Neural activity in human visual cortex is transformed by learning real world size

Abstract

The way that our brain processes visual information is directly affected by our experience. Repeated exposure to a visual stimulus triggers experience-dependent plasticity in the visual cortex of many species. Humans also have the unique ability to acquire visual knowledge through instruction. We introduced human participants to the real-world size of previously unfamiliar species, and to the functional motion of novel tools, during a functional magnetic resonance imaging scan. Using machine learning, we compared activity patterns evoked by images of the new items, before and after participants learned the animals' real-world size or tools' motion. We found that, after acquiring size information, participants' visual activity patterns for the new animals became more confusable with activity patterns evoked by similar-sized known animals in early visual cortex, but not in ventral temporal cortex, reflecting an influence of new size knowledge on posterior, but not anterior, components of the ventral stream. In contrast, learning the functional motion of new tools did not lead to an equivalent change in recorded activity. Finally, the time-points marked by evidence of new size information in early visual cortex were more likely to show size information and greater activation in the right angular gyrus, a key hub of semantic knowledge and spatial cognition.

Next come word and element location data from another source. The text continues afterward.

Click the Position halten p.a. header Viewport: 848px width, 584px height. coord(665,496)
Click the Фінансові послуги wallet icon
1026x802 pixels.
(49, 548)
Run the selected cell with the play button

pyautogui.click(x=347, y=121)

Overall, these findings suggest that learning an item's real-world size by instruction influences subsequent activity in visual cortex and in a region that is central to semantic and spatial brain systems.

Keywords: Animacy; Concepts; Learning; Memory; Size; Vision.

Figure 1:. Example stimuli for the four unfamiliar items.

Top left: echidna; bottom left: tapir; top right: pump-drill; bottom right: wood plane.

Figure 2:. An overlap map of participants’ top 200 VT features.

A searchlight was used to classify animals from tools in each participant’s VT cortex. The central voxels of the top 200 searchlights were then used as features. The color scale reflects the number of participants with each voxel as a feature. Brain image Talairach coordinates: 32x, −46y, −13z.

Figure 3:. Decoding new and matched familiar animals and tools before and after learning.

Left:Regions-of-interest shown in a transparent brain, with early visual cortex (EVC) depicted in blue and ventral temporal (VT) cortex shown in red. Right top row: Classification performance at discriminating size-matched new and familiar species decreased in EVC and increased in VT cortex after learning. An asterisk indicates a significant difference (p < 0.05) in a two-tailed paired t-test. Right bottom row: Classification performance at discriminating the new and motion-matched familiar tools in EVC and VT cortex did not change after learning.